Vejamos os elementos que envolvem a comunicação, separadamente:
● Emissor: é aquele que envia a mensagem, o remetente, o falante.
● Receptor: é aquele que recebe a mensagem, o destinatário, o ouvinte.
● Mensagem: é o que se fala, o conteúdo transmitido.
● Código: é o meio pelo qual se passa a mensagem: gestos, figuras, fala, escrita.
● Canal: é o meio pelo qual a mensagem circula.
● Contexto: é o meio no qual o receptor e emissor estão inseridos: situação, lugar.
Funções da linguagem
A função da linguagem dependerá do objetivo da comunicação e pode ser: apelativa, emotiva, fática, metalingüística, poética. Conheça melhor cada uma delas:
Função referencial ou denotativa: transmite uma informação objetiva, expõe dados da realidade de modo objetivo, não faz comentários, nem avaliação. Geralmente, o texto apresenta-se na terceira pessoa do singular ou plural, pois transmite impessoalidade. A linguagem é denotativa, ou seja, não há possibilidades de outra interpretação além da que está exposta.
Em alguns textos é mais predominante essa função, como: científicos, jornalísticos, técnicos, didáticos ou em correspondências comerciais.
Por exemplo: “Bancos terão novas regras para acesso de deficientes”. O Popular, 16 out. 2008.
Função emotiva ou expressiva: o objetivo do emissor é transmitir suas emoções e anseios. A realidade é transmitida sob o ponto de vista do emissor, a mensagem é subjetiva e centrada no emitente e, portanto, apresenta-se na primeira pessoa. A pontuação (ponto de exclamação, interrogação e reticências) é uma característica da função emotiva, pois transmite a subjetividade da mensagem e reforça a entonação emotiva. Essa função é comum em poemas ou narrativas de teor dramático ou romântico.
Por exemplo: “Porém meus olhos não perguntam nada./ O homem atrás do bigode é sério, simples e forte./Quase não conversa./Tem poucos, raros amigos/o homem atrás dos óculos e do bigode.” (Poema de sete faces, Carlos Drummond de Andrade)
Função conativa ou apelativa: O objetivo é de influenciar, convencer o receptor de alguma coisa por meio de uma ordem (uso de vocativos), sugestão, convite ou apelo (daí o nome da função). Os verbos costumam estar no imperativo (Compre! Faça!) ou conjugados na 2ª ou 3ª pessoa (Você não pode perder! Ele vai melhorar seu desempenho!). Esse tipo de função é muito comum em textos publicitários, em discursos políticos ou de autoridade.
Por exemplo: Não perca a chance de ir ao cinema pagando menos!

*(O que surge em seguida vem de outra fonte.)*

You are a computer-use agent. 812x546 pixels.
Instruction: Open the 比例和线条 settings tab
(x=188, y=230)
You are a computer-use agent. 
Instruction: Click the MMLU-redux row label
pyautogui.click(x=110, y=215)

Função metalinguística: Essa função refere-se à metalinguagem, que é quando o emissor explica um código usando o próprio código. Quando um poema fala da própria ação de se fazer um poema, por exemplo. Veja:
“Pegue um jornal
Pegue a tesoura.
Escolha no jornal um artigo do tamanho que você deseja dar a seu poema.
Recorte o artigo.”
Este trecho da poesia, intitulada “Para fazer um poema dadaísta” utiliza o código (poema) para explicar o próprio ato de fazer um poema.
Função fática: O objetivo dessa função é estabelecer uma relação com o emissor, um contato para verificar se a mensagem está sendo transmitida ou para dilatar a conversa.
Quando estamos em um diálogo, por exemplo, e dizemos ao nosso receptor “Está entendendo?”, estamos utilizando este tipo de função ou quando atendemos o celular e dizemos “Oi” ou “Alô”.
Função poética: O objetivo do emissor é expressar seus sentimentos através de textos que podem ser enfatizados por meio das formas das palavras, da sonoridade, do ritmo, além de elaborar novas possibilidades de combinações dos signos lingüísticos. É presente em textos literários, publicitários e em letras de música.
Por exemplo: negócio/ego/ócio/cio/0
Na poesia acima “Epitáfio para um banqueiro”, José de Paulo Paes faz uma combinação de palavras que passa a ideia do dia a dia de um banqueiro, de acordo com o poeta.